# More Free Magazines



## Meemo (Oct 27, 2008)

New list of magazines offering their current issue free - some are for Fire only ("Details" is one I noticed), others can go to iPad as well - I sent the Crochet magazine to my iPad.

http://www.amazon.com/s/ref=s9_hps_bw_clnk?node=5165567011&page=1&pf_rd_m=ATVPDKIKX0DER&pf_rd_s=center-2&pf_rd_r=0T8JWMJQBYTFEJWDRPAD&pf_rd_t=101&pf_rd_p=1370924062&pf_rd_i=2735187011


----------



## ame8199 (Apr 4, 2010)

wuhoo, Don't know what "Details" is about but it has Adam Levine on the cover and it was free....so I got it

Looks like Details is a mens magazine...oh well..


----------



## docmama28 (Mar 6, 2010)

Thank you so much for posting this again!  The last time you posted a link to free magazines I stocked up for my trip this past weekend.  I've read them all and was going to go through my carousel deleting magazines today.  Now it's full of new magazines to enjoy!  This is why I love kindleboards!


----------



## wavesprite (Apr 27, 2009)

Can you explain how the free magazines work?  Do you get one issue and if you don't cancel they continue to send them? Or do you just "buy" a free issue to check it out?


----------



## docmama28 (Mar 6, 2010)
_ _ _ _
■ **DIRECTION**: In the free-magazines thread, which magazine did Meemo send to an iPad?

■ **RECORDED INFORMATION**:
_ _ _ _
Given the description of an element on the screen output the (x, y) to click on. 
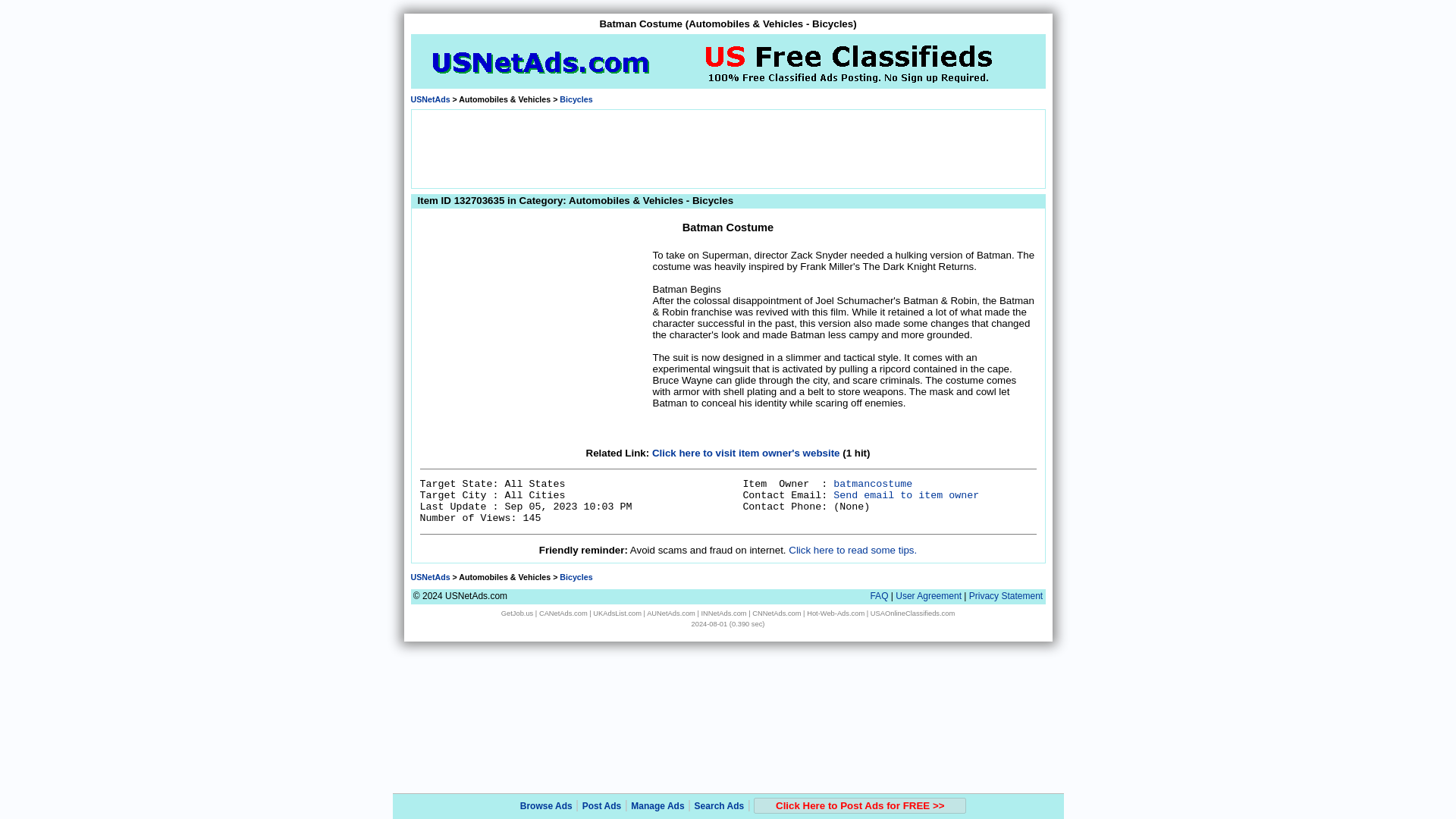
_ _ _ _
■ **OUTPUT FOR THIS EXERCISE**: The Crochet magazine.